--- Begin ---

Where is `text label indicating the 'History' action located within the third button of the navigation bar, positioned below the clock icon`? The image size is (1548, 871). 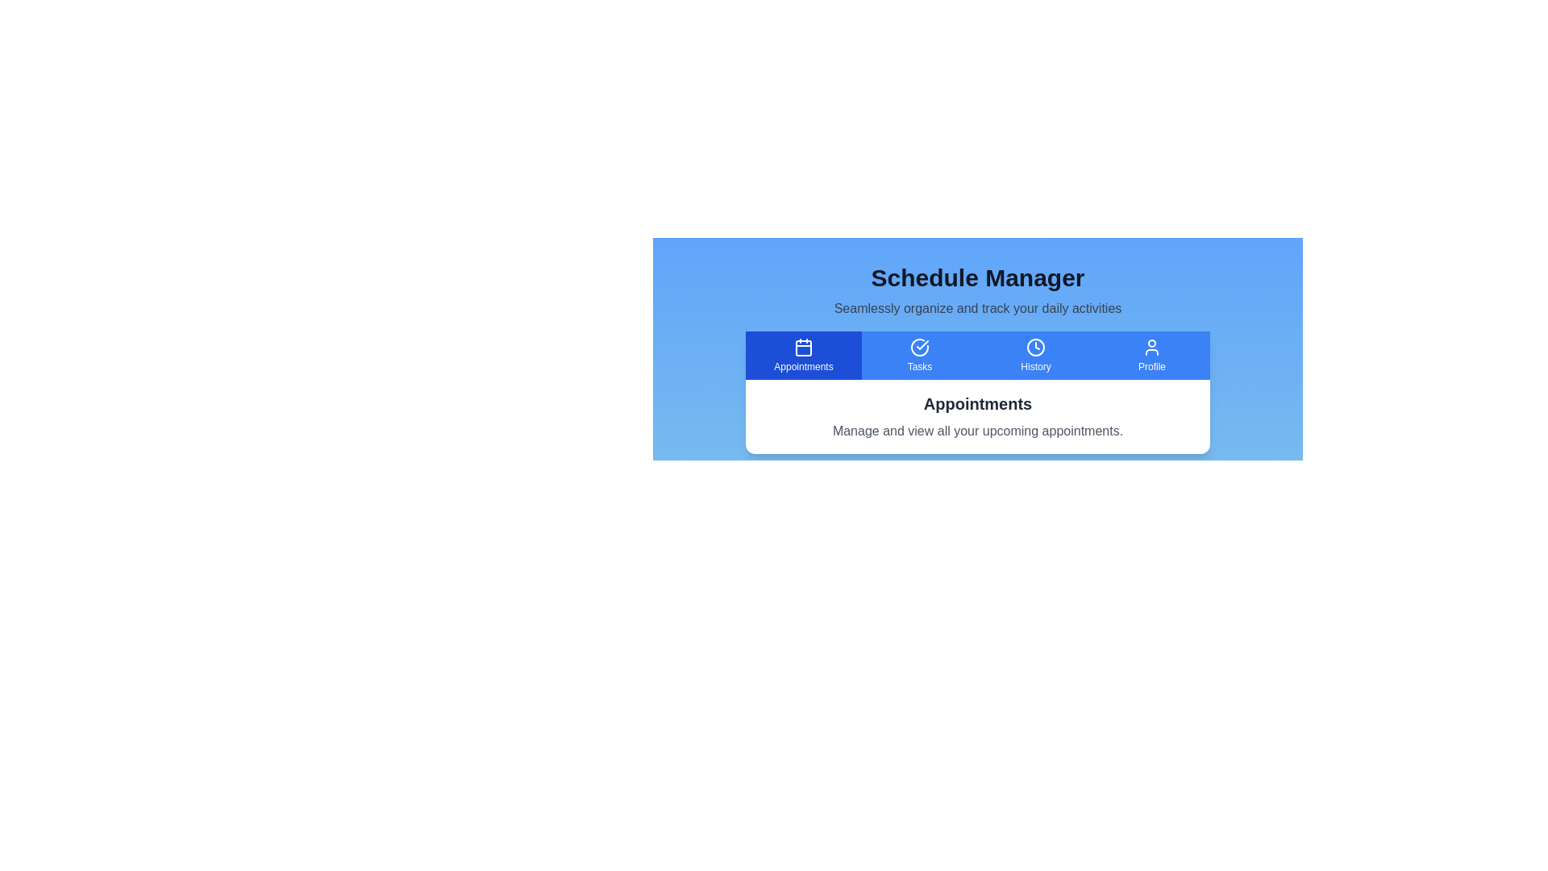
text label indicating the 'History' action located within the third button of the navigation bar, positioned below the clock icon is located at coordinates (1036, 367).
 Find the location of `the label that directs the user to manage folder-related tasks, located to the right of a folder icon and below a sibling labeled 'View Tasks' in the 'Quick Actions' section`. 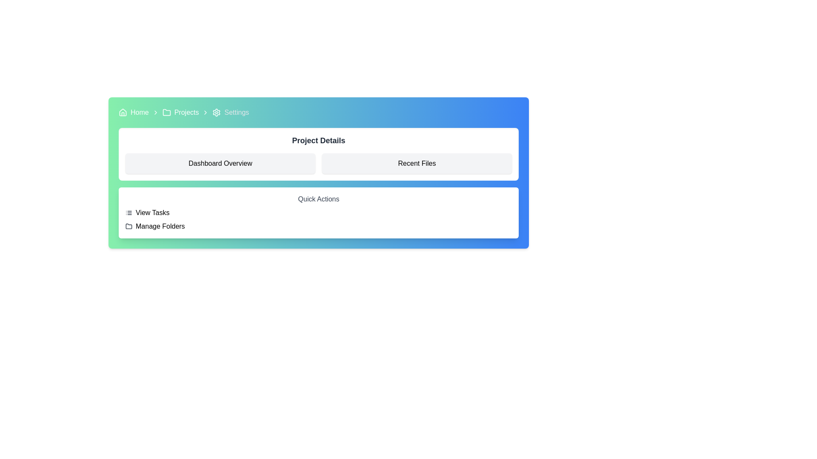

the label that directs the user to manage folder-related tasks, located to the right of a folder icon and below a sibling labeled 'View Tasks' in the 'Quick Actions' section is located at coordinates (160, 226).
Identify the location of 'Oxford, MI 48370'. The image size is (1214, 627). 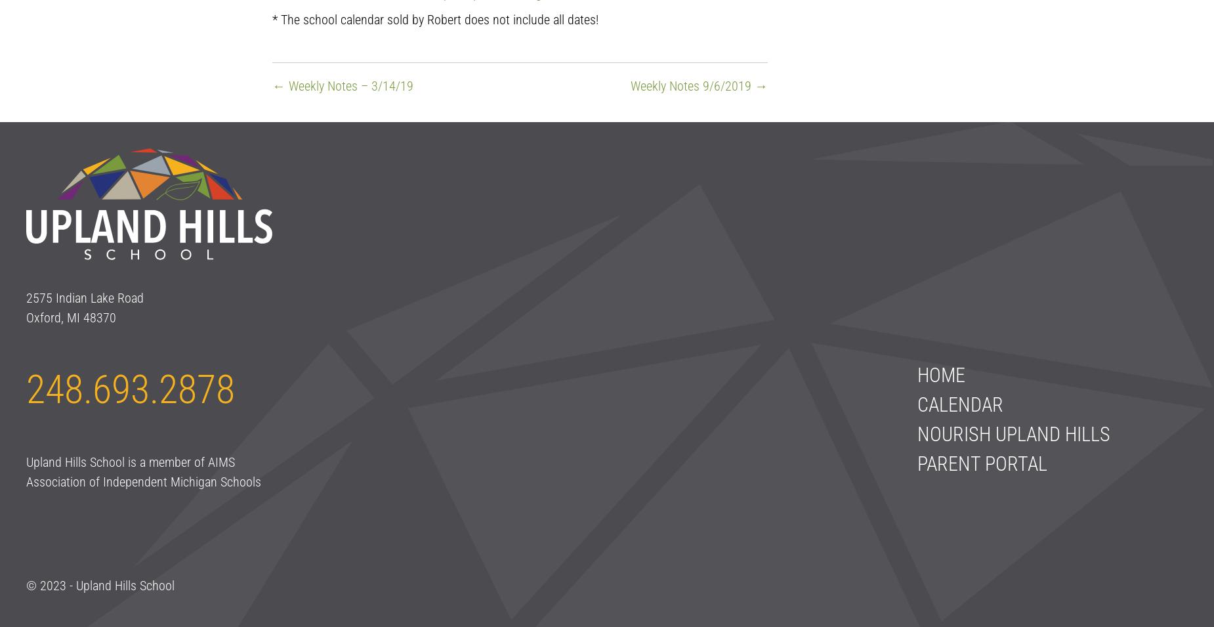
(70, 317).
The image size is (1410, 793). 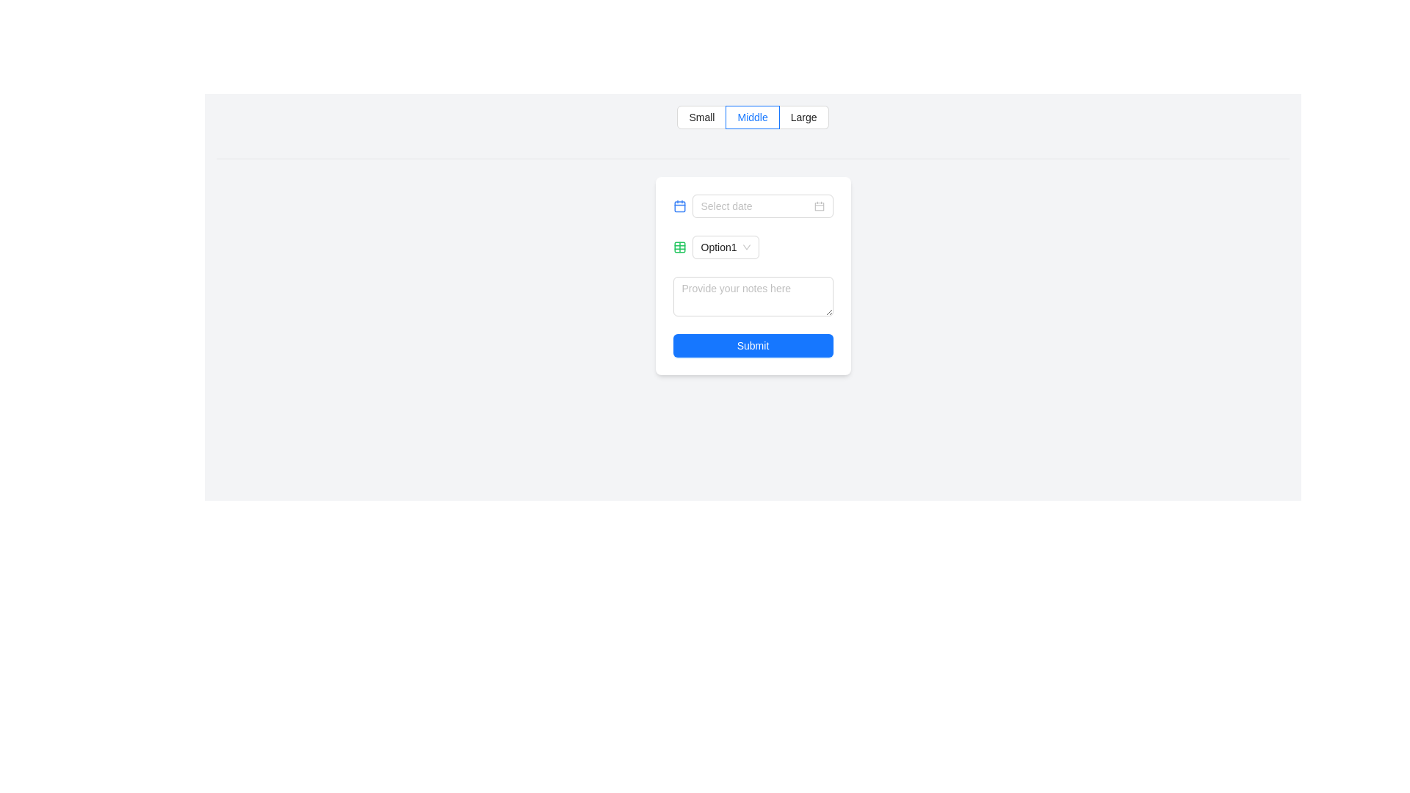 I want to click on the date picker input field with the placeholder 'Select date', so click(x=762, y=206).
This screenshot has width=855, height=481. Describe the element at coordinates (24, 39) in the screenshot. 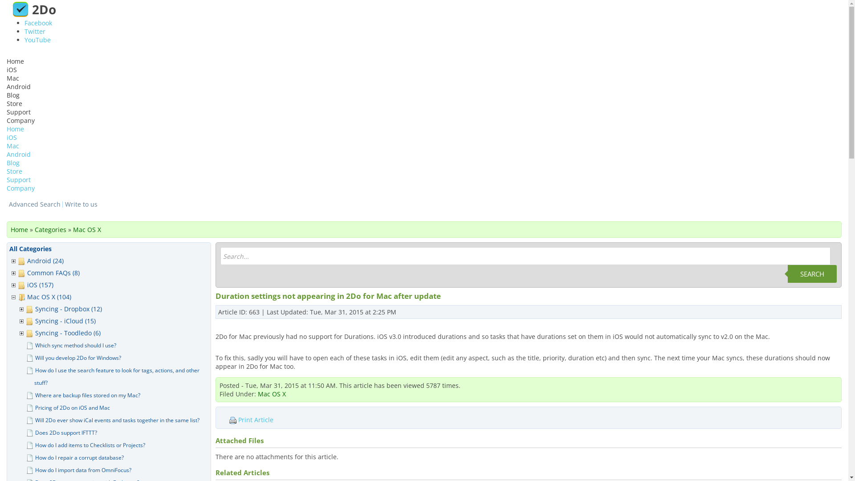

I see `'YouTube'` at that location.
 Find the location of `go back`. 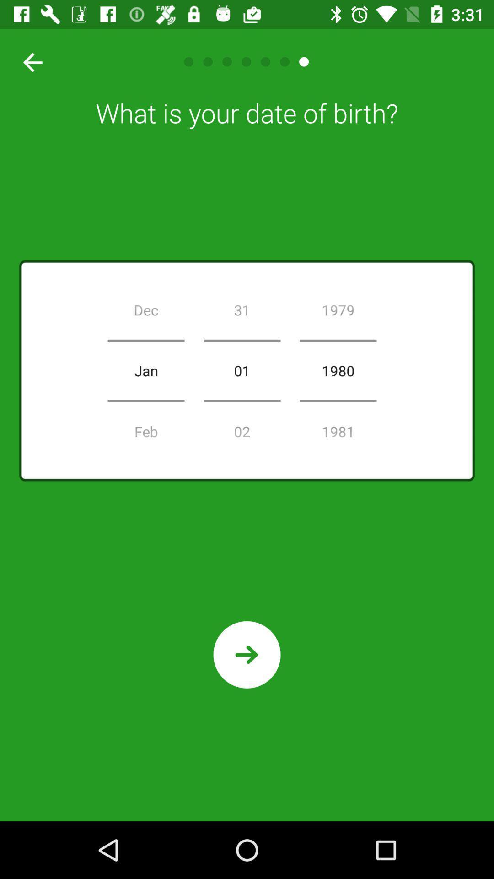

go back is located at coordinates (29, 61).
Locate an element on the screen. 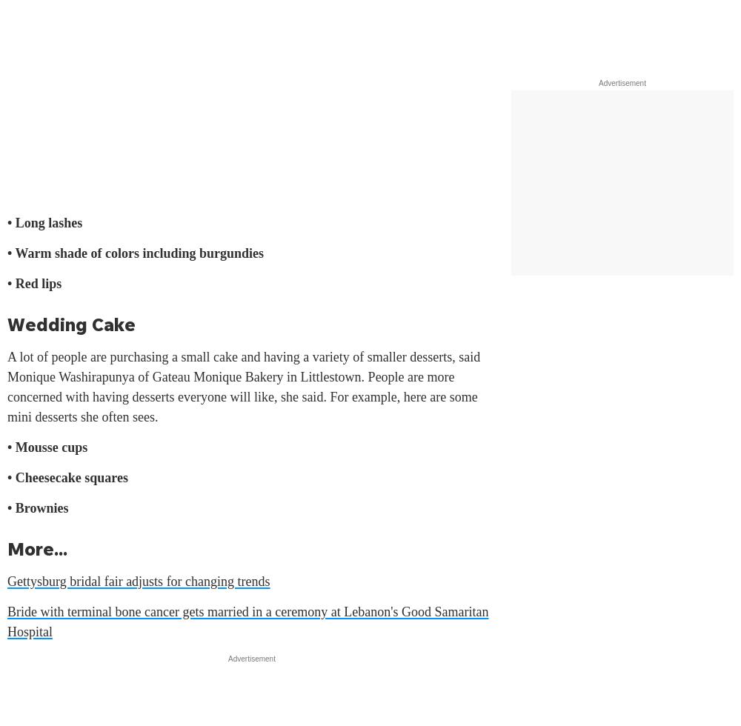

--- End ---

• What is needed: Can you give the data again, from its start through the line containing "coordinates (1036, 367).", with "image size" renamed to "picture dimensions", everything else unchanged, and the pictures left out?

• Worked solution:
Where is `text label indicating the 'History' action located within the third button of the navigation bar, positioned below the clock icon`? The picture dimensions is (1548, 871). 
text label indicating the 'History' action located within the third button of the navigation bar, positioned below the clock icon is located at coordinates (1036, 367).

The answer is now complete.